Цинна сглотнул и вознес молчаливую хвалу Юноне Соспите и Опе, богине плодородия. Ему оставалось лишь уповать на наместничество в какой-нибудь богатой провинции.
– К тому времени, когда моя дочь достигнет брачного возраста, я дам за ней пятьдесят талантов. Больше не могу. Этого хватит?
– О, вполне! – ответил Агенобарб. – Гней – мой главный наследник, так что твоя девочка будет хорошо устроена. Тягаться со мной богатством в Риме могут человек пять или шесть. У меня тысячи клиентов. Нельзя ли нам провести церемонию обручения сейчас?
Все это происходило за год до того, как Цинна получил претуру. Тогда он считал, что время терпит: когда придет пора сдержать слово и дать за дочерью обещанное приданое, деньги найдутся. Если бы Анния была свободна распоряжаться своим состоянием, дела устроились бы куда проще, но ее отец позаботился о том, чтобы после ее смерти детям не досталось ни сестерция.
Когда Гай Марий разбудил Луция Корнелия Цинну, заходящий месяц еще не покинул небосклон. Тогда Цинна не подозревал, чем обернется эта встреча.
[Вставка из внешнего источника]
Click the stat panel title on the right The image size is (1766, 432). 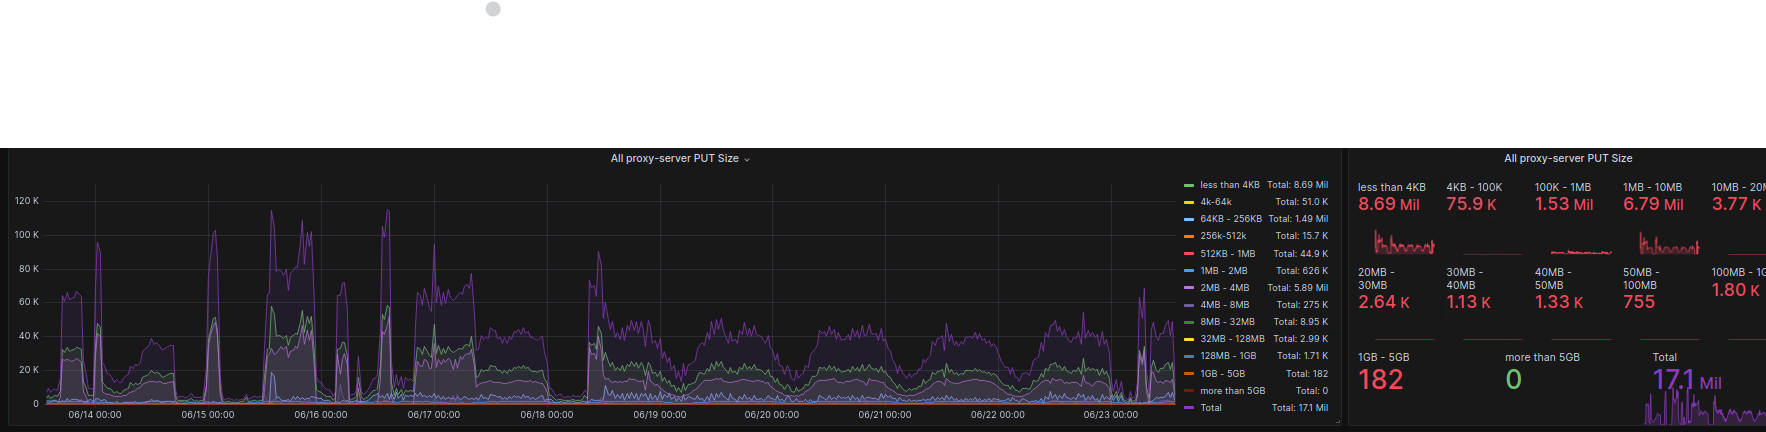point(1568,159)
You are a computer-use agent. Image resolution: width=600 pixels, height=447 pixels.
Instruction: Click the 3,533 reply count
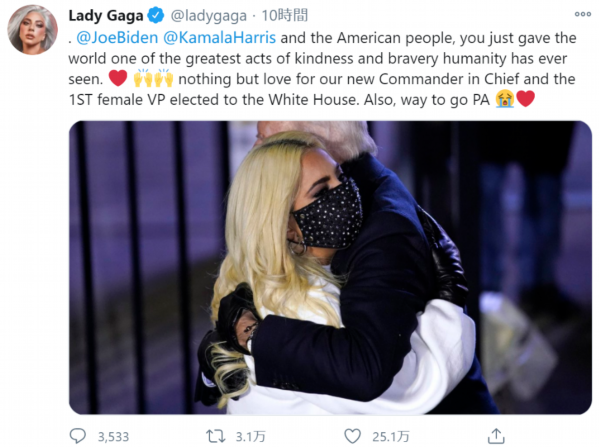[x=113, y=437]
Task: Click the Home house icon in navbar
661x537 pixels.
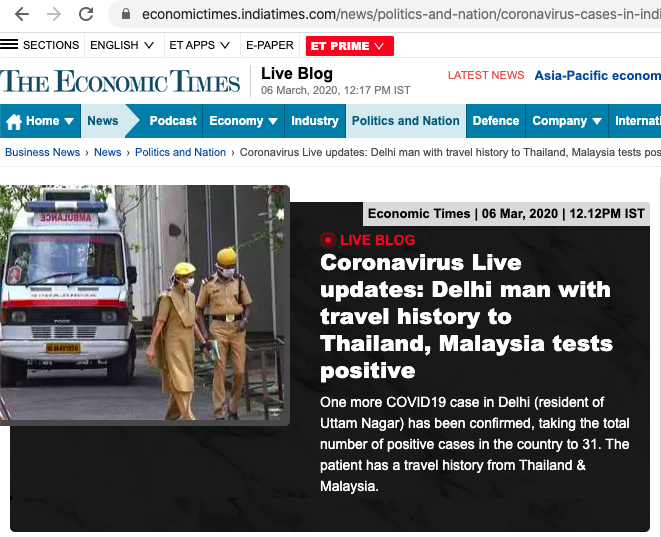Action: tap(14, 122)
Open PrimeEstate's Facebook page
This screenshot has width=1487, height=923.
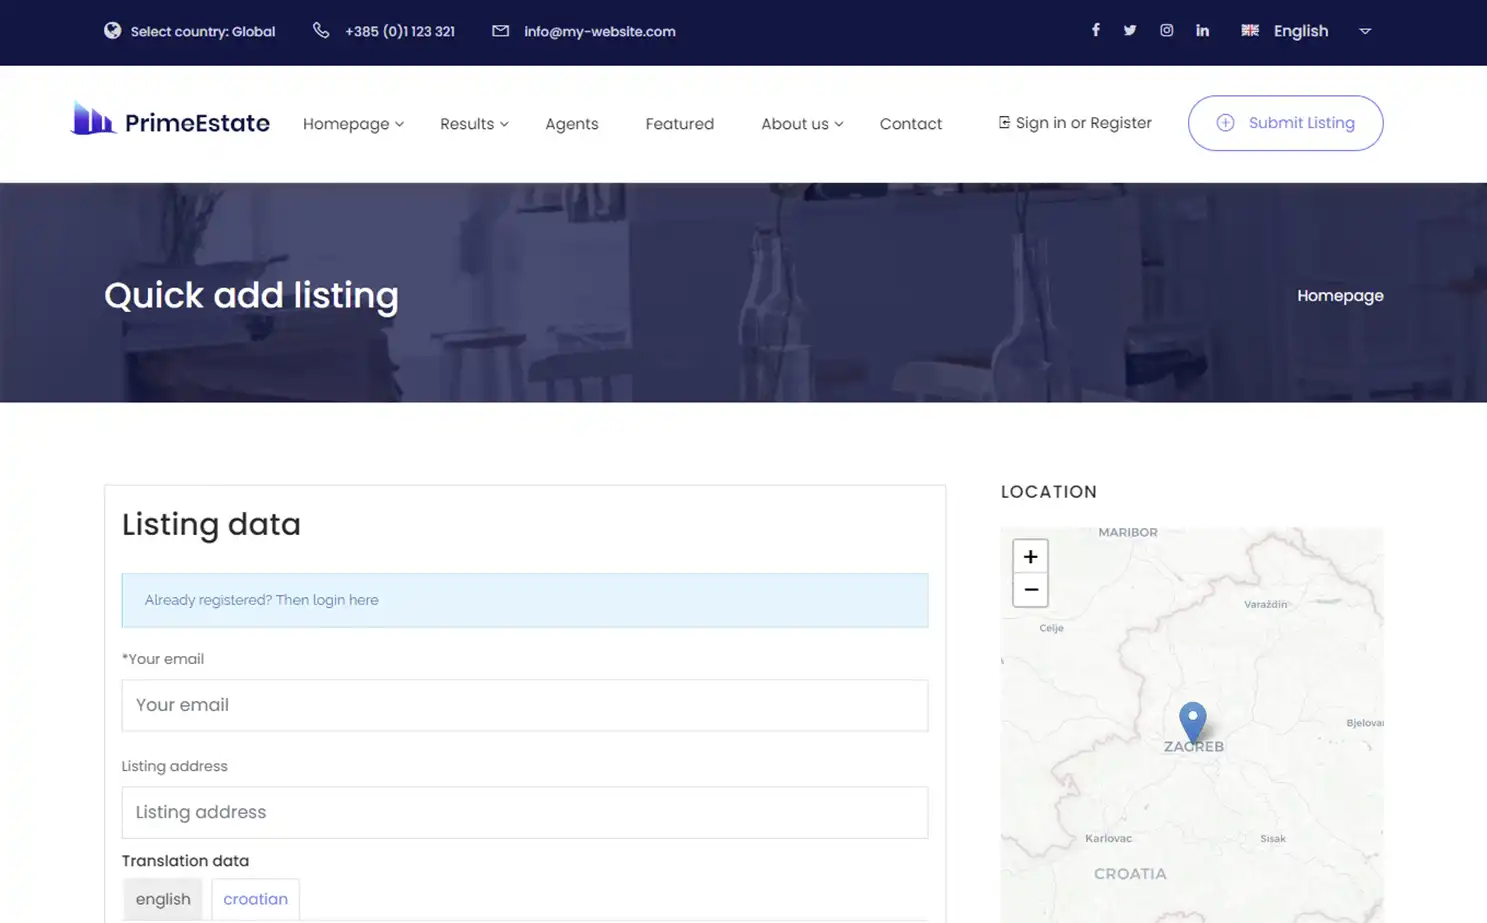click(x=1095, y=30)
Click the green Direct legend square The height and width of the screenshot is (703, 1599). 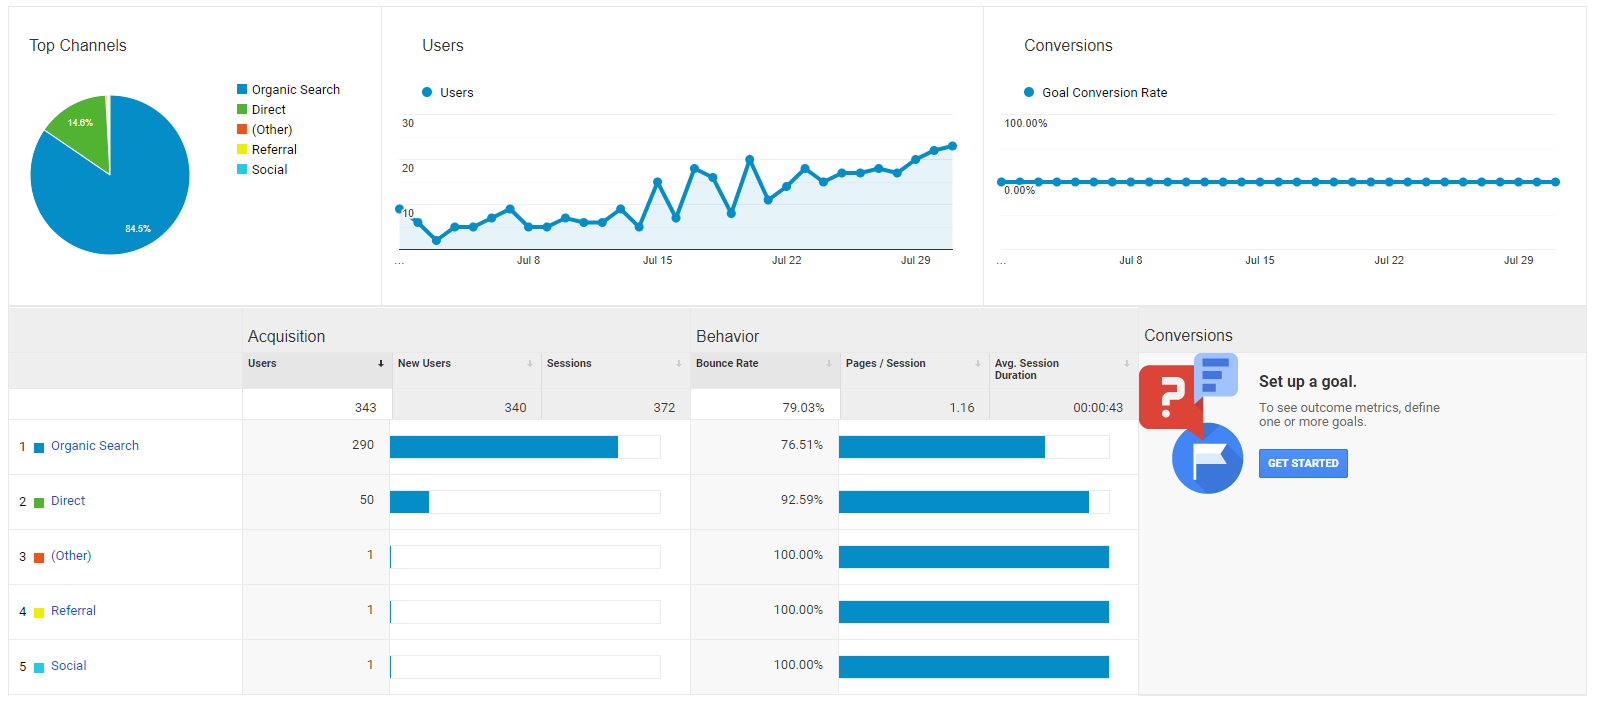point(242,109)
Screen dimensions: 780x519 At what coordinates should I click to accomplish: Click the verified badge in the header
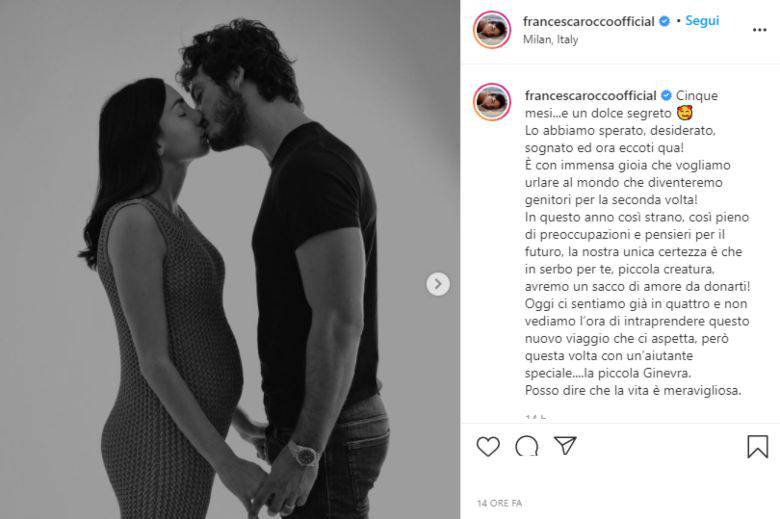click(x=665, y=21)
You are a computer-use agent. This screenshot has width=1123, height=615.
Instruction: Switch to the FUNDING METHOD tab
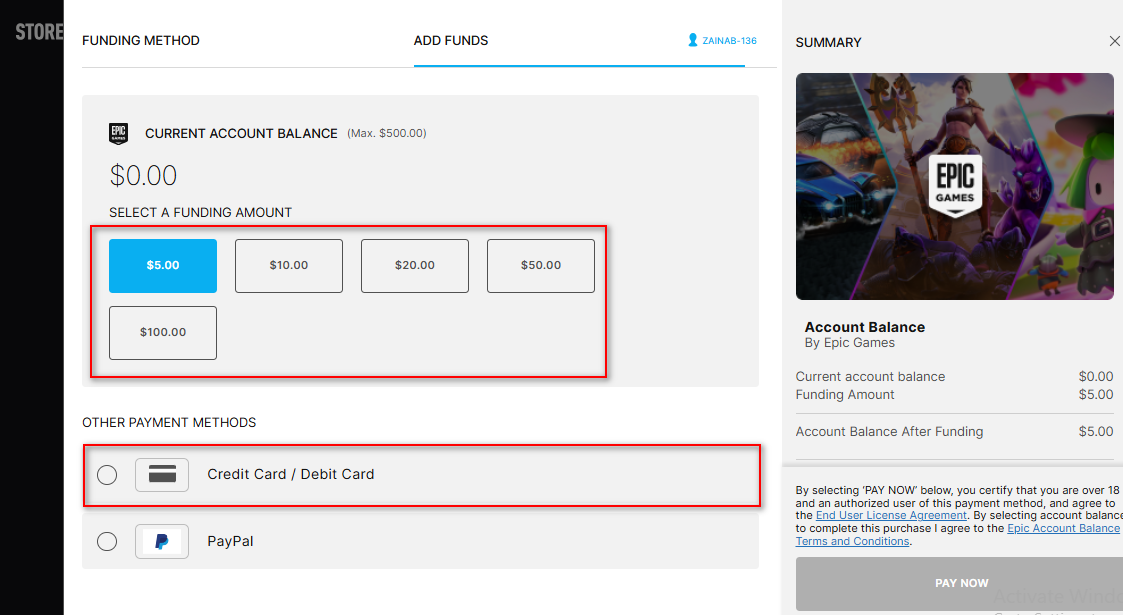pyautogui.click(x=143, y=40)
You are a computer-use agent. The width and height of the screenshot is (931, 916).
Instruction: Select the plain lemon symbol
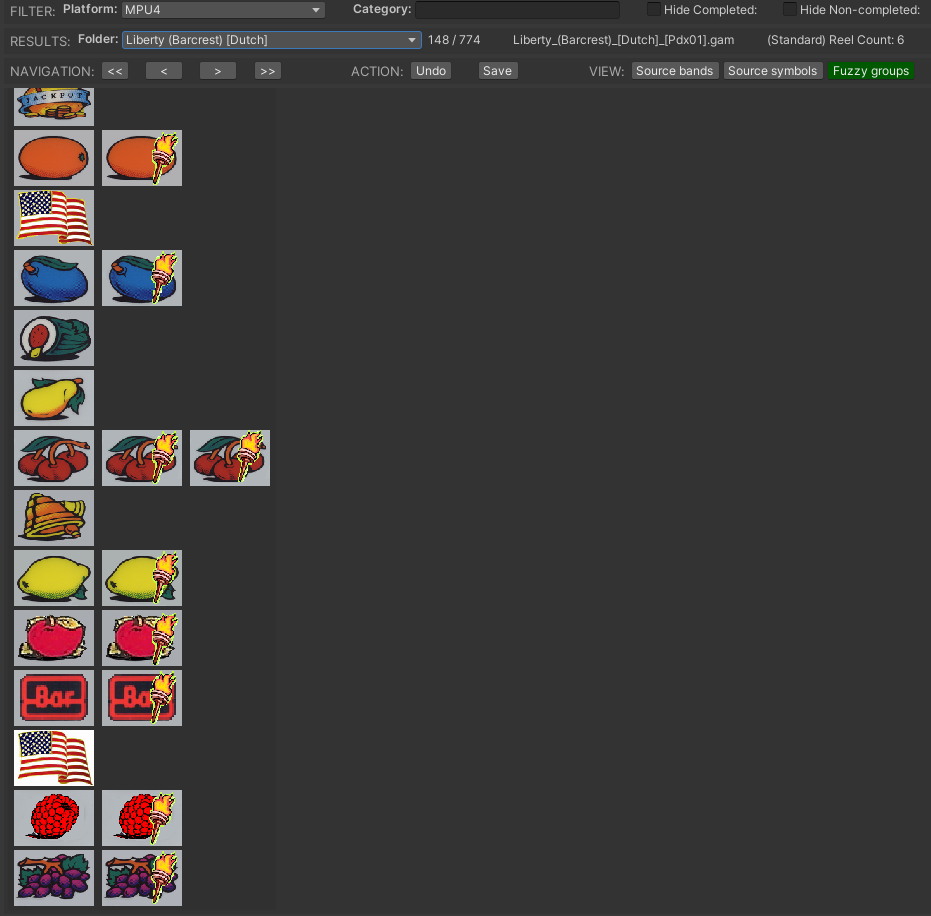[54, 578]
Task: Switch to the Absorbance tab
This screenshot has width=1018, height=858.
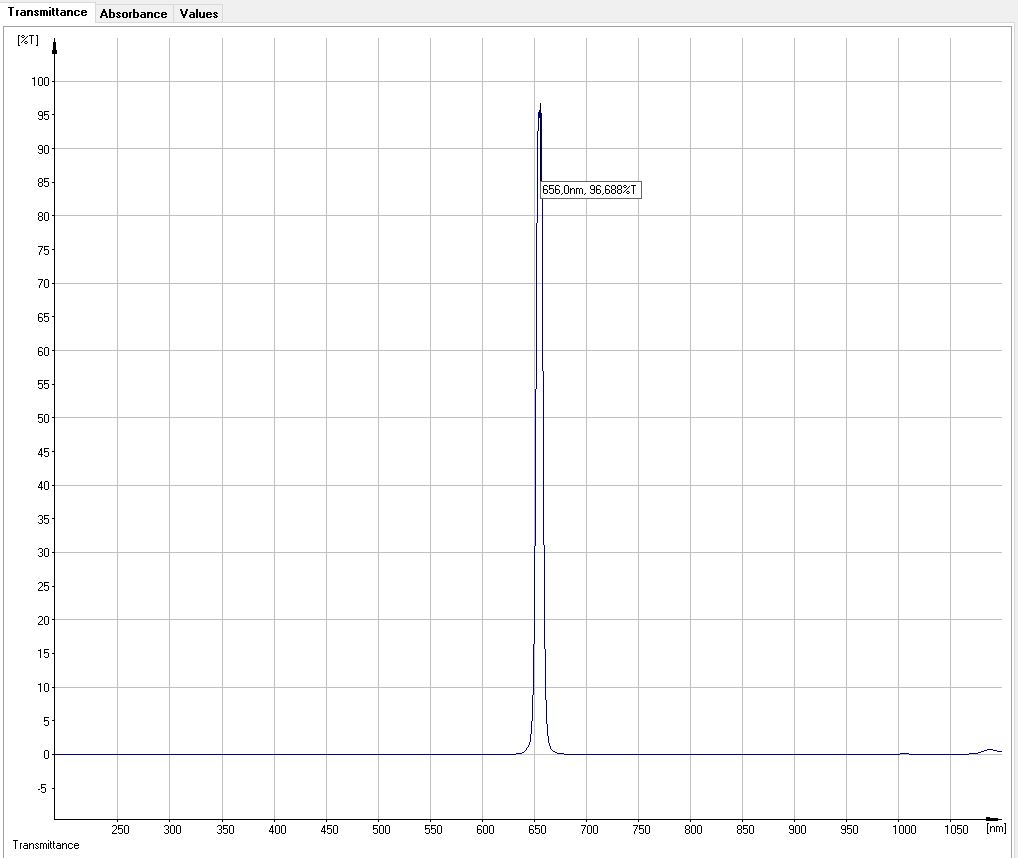Action: (134, 13)
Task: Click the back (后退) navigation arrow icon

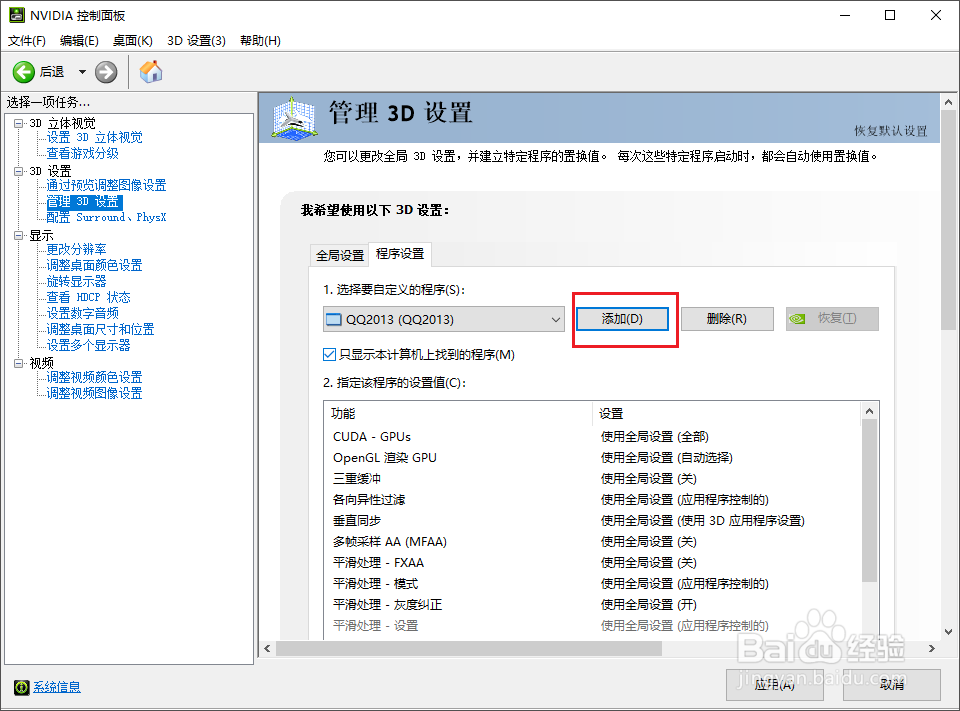Action: 24,71
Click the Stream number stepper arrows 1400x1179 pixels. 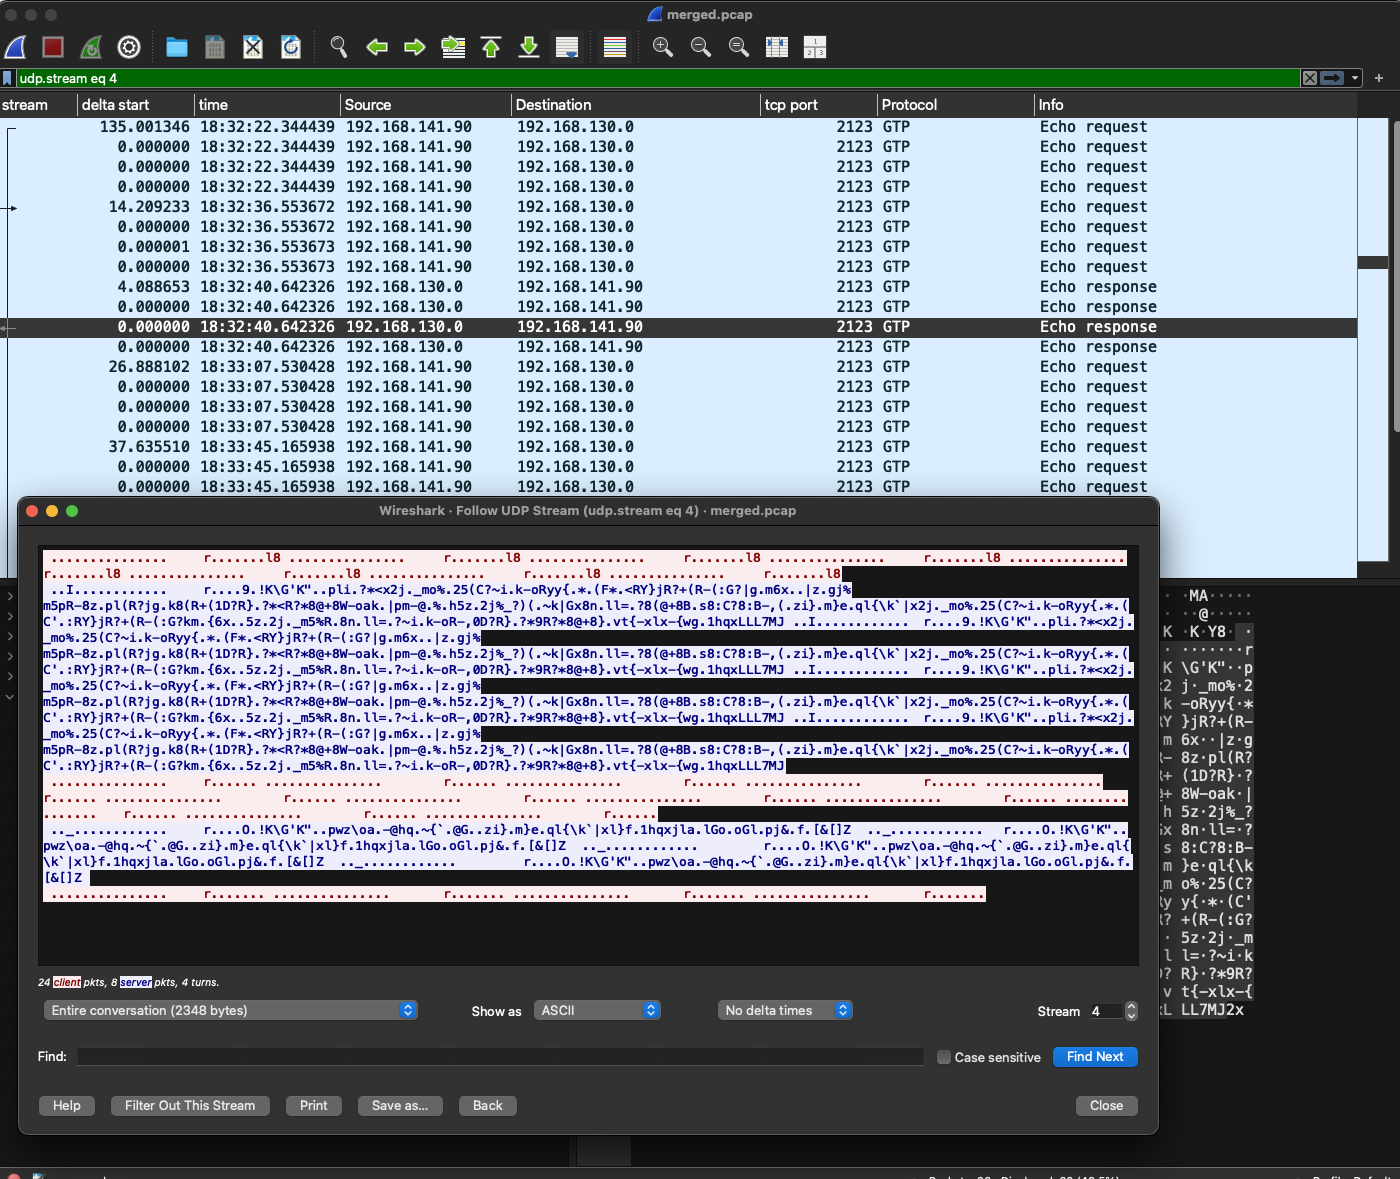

Пока он одевался, на сердце у него было тяжело: ему предстоял неприятный разговор с отцом, чей сын подавал столько надежд.
Великий человек вошел в шатер командующего в сопровождении весьма примечательной свиты: невзрачного человека лет пятидесяти и поразительно красивого мальчика. Мальчик-то и прислуживал старику, и было видно, что он уже привык и хорошо знает свои обязанности. Цинна было принял его за раба, но амулет-
– Луций Корнелий Цинна, это мой племянник Гай Юлий Цезарь-младший и мой друг Луций Декумий. При них ты можешь говорить совершенно свободно.
Правой рукой Марий поднял все еще беспомощную левую и уложил ее на коленях. Цинна подумал, что римские сплетни – если подумать, довольно старые сплетни, – как всегда, все переврали: Марий вовсе не выглядел развалиной и владел своим телом куда лучше, чем они предполагали. Великий человек. К счастью, не такой уж грозный противник.
– Ужасное дело, Гай Марий.
Марий обвел шатер внимательным взглядом. Когда он удостоверился, что кроме них там никого не было, он посмотрел Цинне прямо в лицо и заговорил:
– Мы одни, Луций Цинна?
– Совершенно.
– Хорошо. – Марий поудобнее устроился в кресле. – О том, что случилось, я узнал от своей жены. Квинт Лутаций навестил меня, однако не застал дома. Он рассказал все ей, а уж она передала мне. Я понял так, что мой сын обвиняется в убийстве консула Луция Катона во время битвы и что есть какой-то свидетель. Или свидетели. Так ли это?
– Боюсь, что так.
– Сколько свидетелей?
– Один.
– И кто он? Честный человек?
– Безукоризненно, Гай Марий. Это контубернал, Публий Клавдий Пульхр, – ответил Цинна.